— BEGIN —

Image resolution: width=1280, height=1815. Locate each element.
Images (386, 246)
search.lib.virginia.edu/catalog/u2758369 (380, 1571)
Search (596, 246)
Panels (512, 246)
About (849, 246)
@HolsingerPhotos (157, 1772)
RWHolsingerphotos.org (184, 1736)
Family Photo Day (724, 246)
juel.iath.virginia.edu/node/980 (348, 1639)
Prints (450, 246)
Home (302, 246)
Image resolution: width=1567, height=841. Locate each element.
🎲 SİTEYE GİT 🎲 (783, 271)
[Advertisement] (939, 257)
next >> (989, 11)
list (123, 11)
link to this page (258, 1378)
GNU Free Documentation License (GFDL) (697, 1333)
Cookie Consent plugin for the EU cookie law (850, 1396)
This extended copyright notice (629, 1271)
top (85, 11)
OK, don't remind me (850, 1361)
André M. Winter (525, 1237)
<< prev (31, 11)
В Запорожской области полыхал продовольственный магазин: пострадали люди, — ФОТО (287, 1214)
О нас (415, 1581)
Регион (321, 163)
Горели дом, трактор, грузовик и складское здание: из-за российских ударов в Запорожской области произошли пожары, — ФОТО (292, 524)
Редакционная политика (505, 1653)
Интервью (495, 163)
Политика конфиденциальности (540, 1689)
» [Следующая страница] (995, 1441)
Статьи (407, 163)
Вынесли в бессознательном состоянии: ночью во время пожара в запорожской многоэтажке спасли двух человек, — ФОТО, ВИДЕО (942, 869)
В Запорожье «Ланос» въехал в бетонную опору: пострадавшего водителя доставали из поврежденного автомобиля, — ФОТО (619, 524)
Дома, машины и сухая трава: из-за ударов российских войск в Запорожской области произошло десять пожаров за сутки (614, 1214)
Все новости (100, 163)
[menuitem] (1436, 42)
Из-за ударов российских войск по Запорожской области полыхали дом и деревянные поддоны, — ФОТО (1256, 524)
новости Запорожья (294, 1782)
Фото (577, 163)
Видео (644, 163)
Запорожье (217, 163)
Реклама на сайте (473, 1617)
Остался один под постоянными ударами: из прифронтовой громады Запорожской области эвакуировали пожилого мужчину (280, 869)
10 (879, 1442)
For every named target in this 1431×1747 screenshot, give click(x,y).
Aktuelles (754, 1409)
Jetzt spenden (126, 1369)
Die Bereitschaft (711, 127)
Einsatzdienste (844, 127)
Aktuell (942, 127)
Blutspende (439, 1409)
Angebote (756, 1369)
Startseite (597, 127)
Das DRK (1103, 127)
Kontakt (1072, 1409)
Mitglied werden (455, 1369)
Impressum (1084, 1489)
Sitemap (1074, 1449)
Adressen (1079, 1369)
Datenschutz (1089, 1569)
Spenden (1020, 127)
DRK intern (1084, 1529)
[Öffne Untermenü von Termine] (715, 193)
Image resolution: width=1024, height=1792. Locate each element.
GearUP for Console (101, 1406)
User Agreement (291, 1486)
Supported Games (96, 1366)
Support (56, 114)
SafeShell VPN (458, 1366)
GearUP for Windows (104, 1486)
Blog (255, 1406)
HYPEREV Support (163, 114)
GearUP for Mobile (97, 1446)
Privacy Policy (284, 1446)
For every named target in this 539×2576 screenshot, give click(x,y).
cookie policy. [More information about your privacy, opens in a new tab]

— END —

Task goal:
Copy the lines above word for word, starting at the line containing "Дома, машины и" and continuing through the last line, with both of those lines included.

Result for this exercise:
Дома, машины и сухая трава: из-за ударов российских войск в Запорожской области произошло десять пожаров за сутки (614, 1214)
Все новости (100, 163)
[menuitem] (1436, 42)
Из-за ударов российских войск по Запорожской области полыхали дом и деревянные поддоны, — ФОТО (1256, 524)
новости Запорожья (294, 1782)
Фото (577, 163)
Видео (644, 163)
Запорожье (217, 163)
Реклама на сайте (473, 1617)
Остался один под постоянными ударами: из прифронтовой громады Запорожской области эвакуировали пожилого мужчину (280, 869)
10 (879, 1442)
For every named target in this 1431×1747 screenshot, give click(x,y).
Aktuelles (754, 1409)
Jetzt spenden (126, 1369)
Die Bereitschaft (711, 127)
Einsatzdienste (844, 127)
Aktuell (942, 127)
Blutspende (439, 1409)
Angebote (756, 1369)
Startseite (597, 127)
Das DRK (1103, 127)
Kontakt (1072, 1409)
Mitglied werden (455, 1369)
Impressum (1084, 1489)
Sitemap (1074, 1449)
Adressen (1079, 1369)
Datenschutz (1089, 1569)
Spenden (1020, 127)
DRK intern (1084, 1529)
[Öffne Untermenü von Termine] (715, 193)
Image resolution: width=1024, height=1792. Locate each element.
GearUP for Console (101, 1406)
User Agreement (291, 1486)
Supported Games (96, 1366)
Support (56, 114)
SafeShell VPN (458, 1366)
GearUP for Windows (104, 1486)
Blog (255, 1406)
HYPEREV Support (163, 114)
GearUP for Mobile (97, 1446)
Privacy Policy (284, 1446)
For every named target in this 539×2576 screenshot, give click(x,y).
cookie policy. [More information about your privacy, opens in a new tab]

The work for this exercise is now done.